You have no doubt seen athletes in hockey, boxing, and rugby wearing mouthguards, but others, like bicyclists, weightlifters, and gymnasts, made the ADAs list of athletes who need mouthguards. The recommendation is justified as studies show that 13 to 39 percent of all dental injuries are sports related. Because the face is such an important part of a person’s image, self-confidence, and sometimes success, it’s better to be safe than… toothless!
Before facemasks and mouthguards were required in football, half of all injuries occurred in the mouth. During the playing season, players had a one in ten chance of mouth injury.

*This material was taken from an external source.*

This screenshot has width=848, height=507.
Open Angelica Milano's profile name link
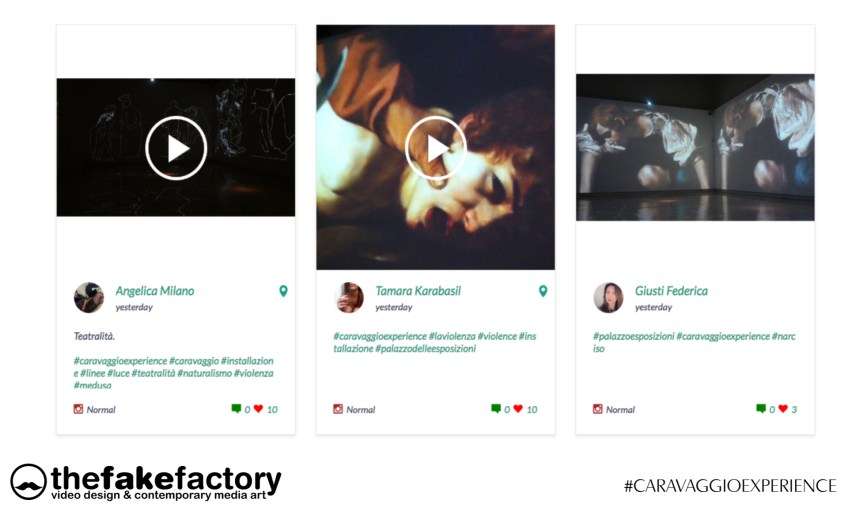click(155, 291)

Once high schools and colleges began requiring facemasks and mouthguards, the number of injuries reported dropped by 200,000 per year. Naturally, dentists and the ADA recommend mouthguards for adults and children in any recreational activity that poses the risk of injury to your mouth.
Types of Mouthguards
Ready-made mouthguards are the generic and inexpensive mouthguards you have probably seen in a department or sporting goods store. These types of guards are not custom-fitted, so they may seem bulky and uncomfortable in your mouth. Ready-made mouthguards are secured by closed jaws which means when an athlete wears a ready-made mouthguard, speaking and breathing may be difficult.
Mouth-formed mouthguards offer a more custom fit to your mouth. They are made up acrylic, shell liner material that provides a comfortable and secure fit over your natural teeth. Some downsides to this type of mouthpiece are that many users report that this mouthguard can have an unpleasant odor or taste. It has also susceptible to hardening over time and loses its flexibility. Another type of mouth-formed mouthguard, the thermoplastic style, can be customized by heating it in water, then biting it. It will take on the shape of your bite. While these maintain their flexibility, they too can feel bulky.
Tulsa mouthguardCustom-made mouthguards are comfortable, practical, and protective and offer the best solution for the athlete. A dentist or lab technician creates the custom-made mouthguard after taking impressions of your teeth for a mouthpiece that is ideal for sports.
Before you purchase any mouthguard, consult with your dentist. There are other special mouthguards or mouth protectors that are recommended for patients with braces, removable bridges or dentures, a protruding jaw, or a cleft palate.
- Always wear your mouthguard during practice and games.
- Never chew on it because you may weaken the material and decrease its effectiveness.
- Holes, tears, and damage to the mouthguard may irritate your gums or soft tissue.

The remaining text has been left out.